This repository is a comprehensive, architecture-first learning package for designing OpenTelemetry-based logging and distributed event-log tracking at scale. It targets a realistic domain: a healthcare IoT platform managing ~1 million medical devices with a hybrid infrastructure spanning Kubernetes microservices and legacy on-premises systems.
This is not a toy example. Every section addresses real tradeoffs that arise at staff-engineer scale: cost, cardinality, compliance, reliability, and operational complexity.
- Staff / Principal Engineers designing observability platforms
- Platform / SRE teams building centralized logging pipelines
- Architects integrating legacy and modern systems under a single observability umbrella
- Engineers preparing for system design interviews on observability topics
- Teams in regulated industries (healthcare, fintech, government) with compliance requirements
A healthcare IoT platform with:
- ~1,000,000 medical devices in the field (patient monitors, infusion pumps, wearables, diagnostic equipment)
- Devices sending telemetry and events upstream via MQTT/HTTP/gRPC
- Backend platform services running in Kubernetes (ingestion, validation, enrichment, persistence, notification, analytics)
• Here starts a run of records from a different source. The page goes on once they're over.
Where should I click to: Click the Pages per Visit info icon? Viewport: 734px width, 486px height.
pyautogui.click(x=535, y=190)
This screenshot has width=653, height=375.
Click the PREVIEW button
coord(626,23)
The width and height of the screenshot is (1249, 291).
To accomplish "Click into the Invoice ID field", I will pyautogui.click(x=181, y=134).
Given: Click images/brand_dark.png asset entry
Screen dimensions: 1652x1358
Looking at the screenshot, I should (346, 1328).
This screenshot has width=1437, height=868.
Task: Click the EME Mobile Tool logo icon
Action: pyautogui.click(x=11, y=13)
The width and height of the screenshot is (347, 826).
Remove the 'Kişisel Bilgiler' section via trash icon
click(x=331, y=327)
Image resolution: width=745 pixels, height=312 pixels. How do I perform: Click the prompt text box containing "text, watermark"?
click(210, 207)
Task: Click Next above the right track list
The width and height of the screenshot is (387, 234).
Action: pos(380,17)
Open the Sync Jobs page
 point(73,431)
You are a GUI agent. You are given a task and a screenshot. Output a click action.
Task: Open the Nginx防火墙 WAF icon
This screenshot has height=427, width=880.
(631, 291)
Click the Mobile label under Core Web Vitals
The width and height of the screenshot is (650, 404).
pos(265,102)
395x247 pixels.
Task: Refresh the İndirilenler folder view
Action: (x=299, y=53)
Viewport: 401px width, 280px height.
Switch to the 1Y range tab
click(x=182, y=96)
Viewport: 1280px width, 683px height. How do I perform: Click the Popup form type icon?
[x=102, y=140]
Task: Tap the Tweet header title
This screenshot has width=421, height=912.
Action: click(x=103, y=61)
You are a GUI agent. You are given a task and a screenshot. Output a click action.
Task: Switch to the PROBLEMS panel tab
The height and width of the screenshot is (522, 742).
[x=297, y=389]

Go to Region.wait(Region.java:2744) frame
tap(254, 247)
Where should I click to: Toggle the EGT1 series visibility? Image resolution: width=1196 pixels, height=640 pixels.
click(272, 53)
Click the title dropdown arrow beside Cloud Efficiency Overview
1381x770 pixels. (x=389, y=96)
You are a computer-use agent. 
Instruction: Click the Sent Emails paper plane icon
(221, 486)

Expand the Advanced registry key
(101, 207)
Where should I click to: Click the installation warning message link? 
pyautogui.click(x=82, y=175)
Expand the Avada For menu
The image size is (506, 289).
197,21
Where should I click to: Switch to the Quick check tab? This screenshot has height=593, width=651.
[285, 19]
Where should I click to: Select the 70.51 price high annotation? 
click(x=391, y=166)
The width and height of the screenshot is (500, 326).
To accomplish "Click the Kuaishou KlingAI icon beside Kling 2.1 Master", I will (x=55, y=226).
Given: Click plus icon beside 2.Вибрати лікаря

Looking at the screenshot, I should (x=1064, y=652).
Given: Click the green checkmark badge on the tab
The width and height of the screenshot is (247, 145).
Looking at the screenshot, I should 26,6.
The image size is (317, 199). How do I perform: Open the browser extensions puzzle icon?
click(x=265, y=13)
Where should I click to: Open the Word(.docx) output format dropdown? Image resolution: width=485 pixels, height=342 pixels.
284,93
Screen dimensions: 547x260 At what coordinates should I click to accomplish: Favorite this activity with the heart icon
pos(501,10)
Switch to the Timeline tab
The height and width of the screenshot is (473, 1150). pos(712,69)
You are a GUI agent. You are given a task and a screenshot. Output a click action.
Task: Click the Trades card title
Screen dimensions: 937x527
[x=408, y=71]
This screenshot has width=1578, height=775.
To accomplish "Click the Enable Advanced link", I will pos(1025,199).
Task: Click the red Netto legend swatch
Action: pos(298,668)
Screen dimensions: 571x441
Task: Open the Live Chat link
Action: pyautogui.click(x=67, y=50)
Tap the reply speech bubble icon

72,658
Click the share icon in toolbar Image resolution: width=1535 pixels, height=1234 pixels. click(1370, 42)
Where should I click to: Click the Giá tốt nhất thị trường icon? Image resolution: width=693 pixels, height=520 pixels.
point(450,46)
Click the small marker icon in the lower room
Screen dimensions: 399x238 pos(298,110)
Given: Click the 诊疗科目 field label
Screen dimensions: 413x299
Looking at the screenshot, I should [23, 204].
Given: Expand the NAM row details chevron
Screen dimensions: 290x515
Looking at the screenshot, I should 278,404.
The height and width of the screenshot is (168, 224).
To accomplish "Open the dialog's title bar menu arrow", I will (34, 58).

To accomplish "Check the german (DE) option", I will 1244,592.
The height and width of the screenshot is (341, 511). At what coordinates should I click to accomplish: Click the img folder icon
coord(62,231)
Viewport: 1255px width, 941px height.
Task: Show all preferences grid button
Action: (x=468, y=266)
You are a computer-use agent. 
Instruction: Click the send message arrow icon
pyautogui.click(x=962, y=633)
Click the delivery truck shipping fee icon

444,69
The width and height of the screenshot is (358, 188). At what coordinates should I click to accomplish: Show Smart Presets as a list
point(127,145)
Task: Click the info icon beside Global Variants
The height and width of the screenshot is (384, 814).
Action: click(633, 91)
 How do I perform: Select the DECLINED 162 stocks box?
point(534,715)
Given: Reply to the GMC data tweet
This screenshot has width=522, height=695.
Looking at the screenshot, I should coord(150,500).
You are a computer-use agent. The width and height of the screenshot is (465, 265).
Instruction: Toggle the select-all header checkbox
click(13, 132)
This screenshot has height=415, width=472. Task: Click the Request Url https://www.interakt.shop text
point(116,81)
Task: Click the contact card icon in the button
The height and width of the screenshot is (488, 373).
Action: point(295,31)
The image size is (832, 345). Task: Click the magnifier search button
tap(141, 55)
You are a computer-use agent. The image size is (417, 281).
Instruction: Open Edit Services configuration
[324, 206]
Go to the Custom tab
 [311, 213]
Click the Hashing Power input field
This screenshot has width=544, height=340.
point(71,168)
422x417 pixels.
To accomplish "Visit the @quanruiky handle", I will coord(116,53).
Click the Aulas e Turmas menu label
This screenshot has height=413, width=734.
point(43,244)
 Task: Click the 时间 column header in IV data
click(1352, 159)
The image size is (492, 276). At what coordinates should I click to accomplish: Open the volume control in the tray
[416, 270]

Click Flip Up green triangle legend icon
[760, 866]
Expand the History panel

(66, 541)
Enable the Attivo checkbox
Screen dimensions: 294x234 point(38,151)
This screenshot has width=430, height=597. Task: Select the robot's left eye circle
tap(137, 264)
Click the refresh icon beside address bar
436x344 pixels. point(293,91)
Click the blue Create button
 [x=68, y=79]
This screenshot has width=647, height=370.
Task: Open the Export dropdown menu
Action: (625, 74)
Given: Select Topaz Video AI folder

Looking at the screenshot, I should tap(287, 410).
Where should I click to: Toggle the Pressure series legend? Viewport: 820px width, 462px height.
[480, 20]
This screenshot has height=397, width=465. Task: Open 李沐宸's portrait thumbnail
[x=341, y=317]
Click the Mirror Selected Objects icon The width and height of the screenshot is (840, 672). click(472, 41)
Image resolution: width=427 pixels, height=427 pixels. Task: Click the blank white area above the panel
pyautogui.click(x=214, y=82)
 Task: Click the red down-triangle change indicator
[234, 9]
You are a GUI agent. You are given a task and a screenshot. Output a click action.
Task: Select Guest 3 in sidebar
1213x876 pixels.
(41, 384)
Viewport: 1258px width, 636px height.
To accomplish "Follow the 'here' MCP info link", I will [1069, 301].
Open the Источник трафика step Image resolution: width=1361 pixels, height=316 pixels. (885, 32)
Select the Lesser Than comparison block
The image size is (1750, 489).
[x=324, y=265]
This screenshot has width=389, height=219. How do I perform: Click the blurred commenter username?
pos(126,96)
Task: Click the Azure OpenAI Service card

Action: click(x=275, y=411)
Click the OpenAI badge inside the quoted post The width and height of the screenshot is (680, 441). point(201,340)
- Some modern microservices (Go, Java, Python) with structured logging
- Some legacy services on VMs with filesystem-based plain-text logs
- Central observability requirements for operations, debugging, compliance, and incident response
- Strict PHI/PII handling under HIPAA and related regulations
This repository includes a working .NET 10 implementation that demonstrates the architecture in practice:
# Prerequisites: .NET 10 SDK, Docker, kubectl (minikube/kind/k3s)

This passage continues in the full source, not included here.